In scenario two, mean ICER was £18,389 per QALY gained and was 54% likely to be below the £20,000 threshold. This model, she said, shows the sensitivity of cost-effectiveness to drug costs.
“There was a substantial increase in QALYs gained and that was due both to an increase in sustained virologic response — we assumed a 95% SVR across the board — but also due to an increase in completion of therapy because of these shorter treatments. However, this was offset by the increase in costs incurred by providing DAA therapy to everyone,” Martin said. “If we assume that the interferon-free DAA cost was 20% lower at £2,600 per week instead of £3,300, then ICER drops to £13,000 per QALY gained compared to baseline.”
Lastly, scenario three, with limiting treatment to 8 weeks produced a mean ICER of £12,323 per QALY gained compared to baseline. It was also 83% likely to be below the £20,000 lower threshold and 97% likely to be below the upper threshold of £30,000.
“This lower cost effectiveness ratio was primarily actually because of the reduced costs of 8-week treatment vs. 12-week treatment at the same per-week cost,” Martin said.

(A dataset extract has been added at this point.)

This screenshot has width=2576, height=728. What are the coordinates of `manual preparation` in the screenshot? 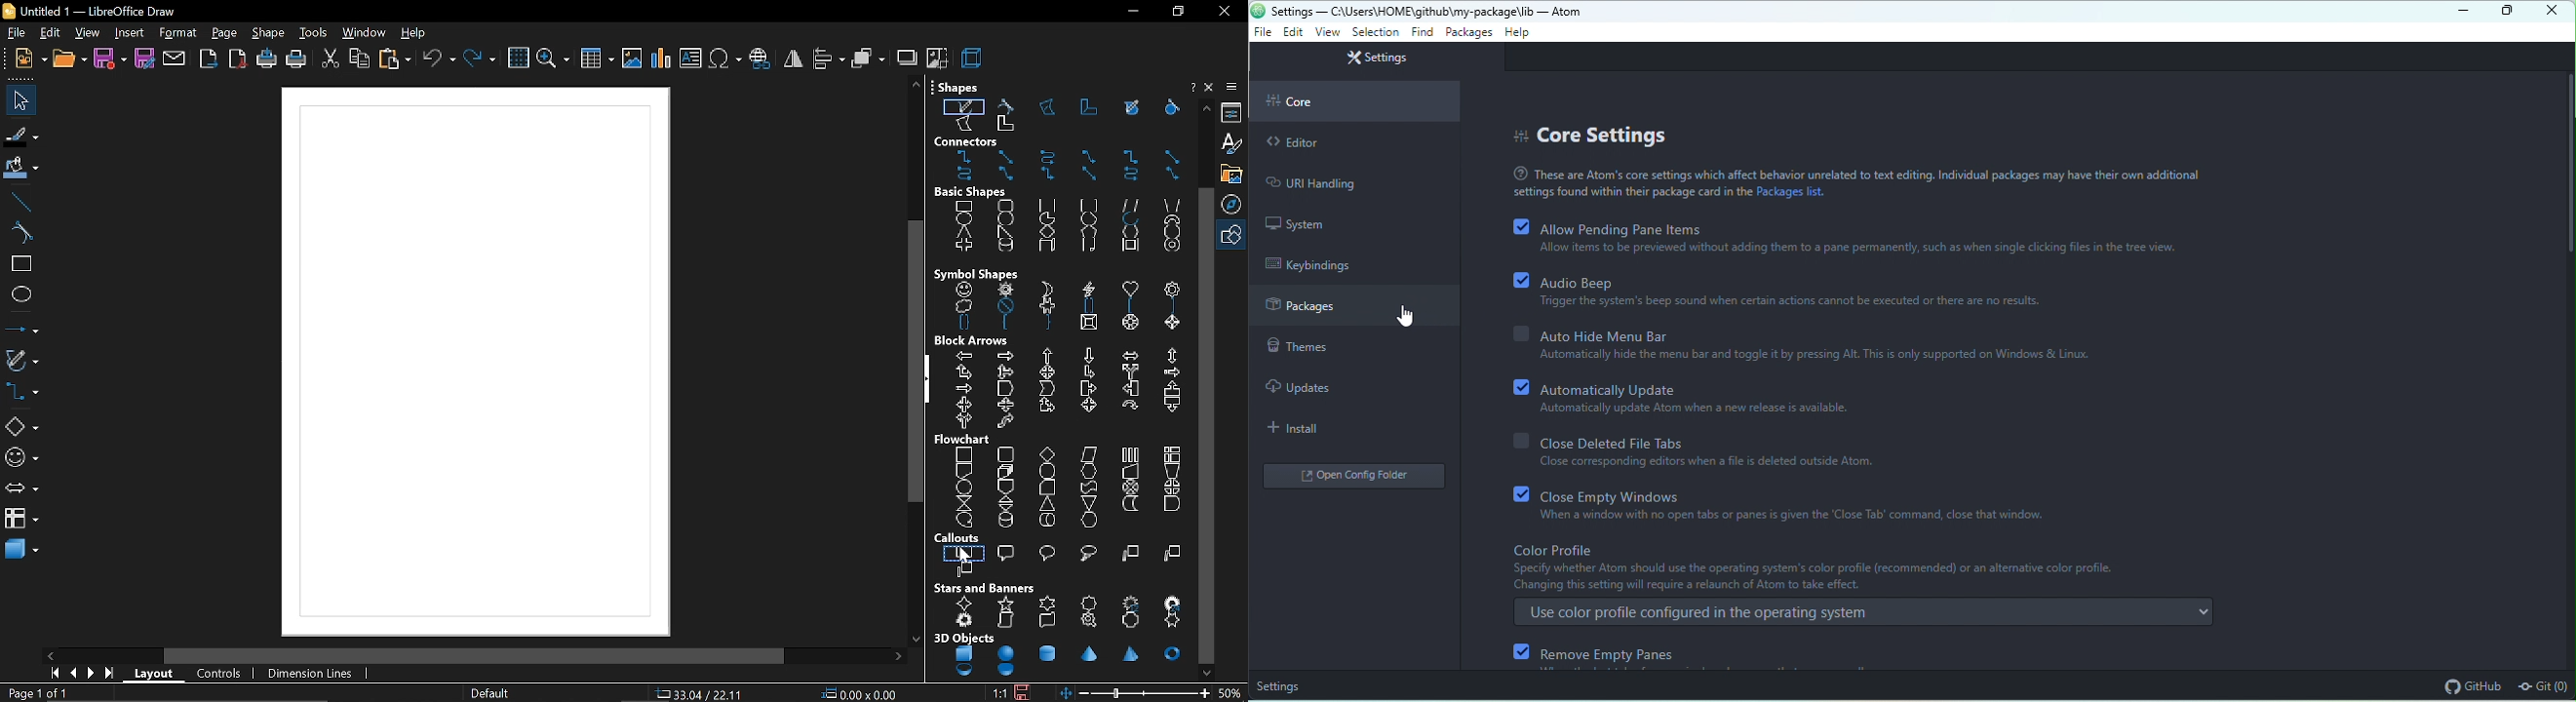 It's located at (1172, 470).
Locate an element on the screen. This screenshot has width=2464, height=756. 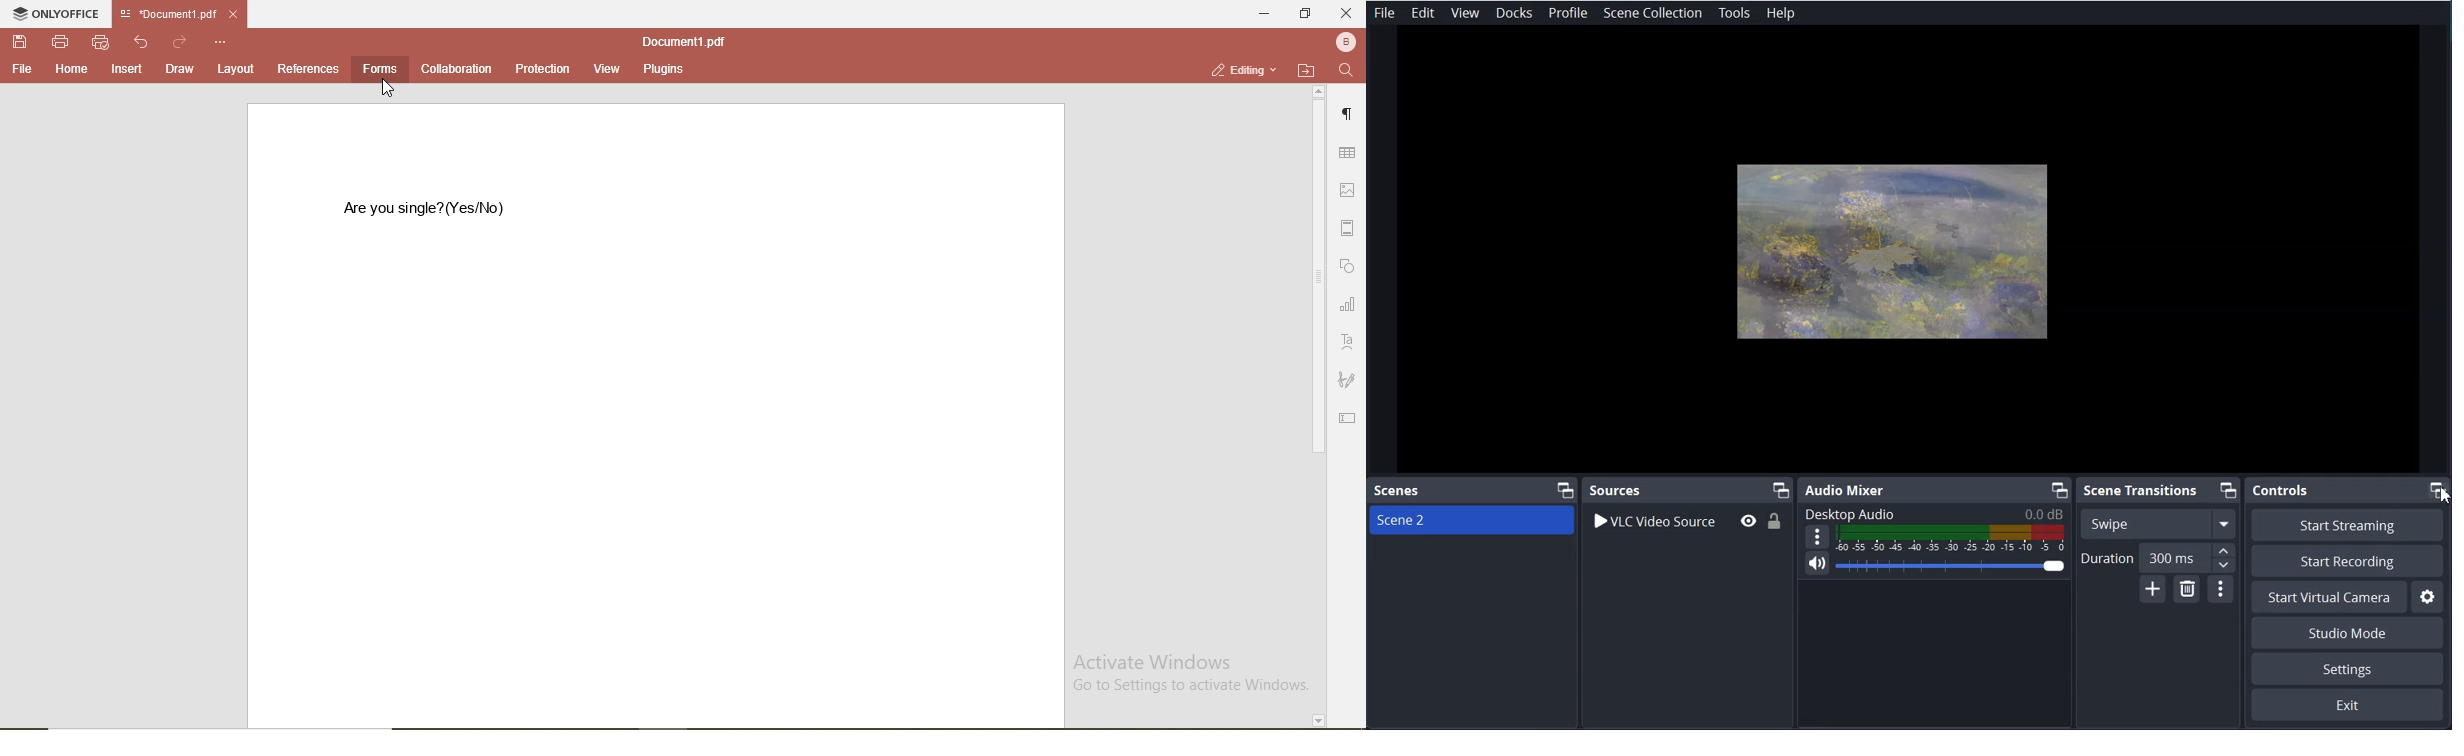
redo is located at coordinates (180, 43).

In looking at the sensitivity analysis, Martin showed how a lower SVR rate, a drop in yield, a 50-year horizon and increased drug costs could all put ICER above the baseline, though they would still be below the willingness to pay threshold. Yet, if 25% of persons who inject drugs are treated after their prison referral, as opposed to the base case of 2.5%, mean ICER drops dramatically, she said.
“Scaling up treatment to persons who inject drugs could substantially increase cost-effectiveness due to potential prevention benefits,” Martin said. – by Katrina Altersitz
For More Information:
Martin NK. Abstract O124. Presented at: International Liver Congress; April 22-26, 2015; Vienna.
Disclosure: Martin reports receiving grants from Gilead.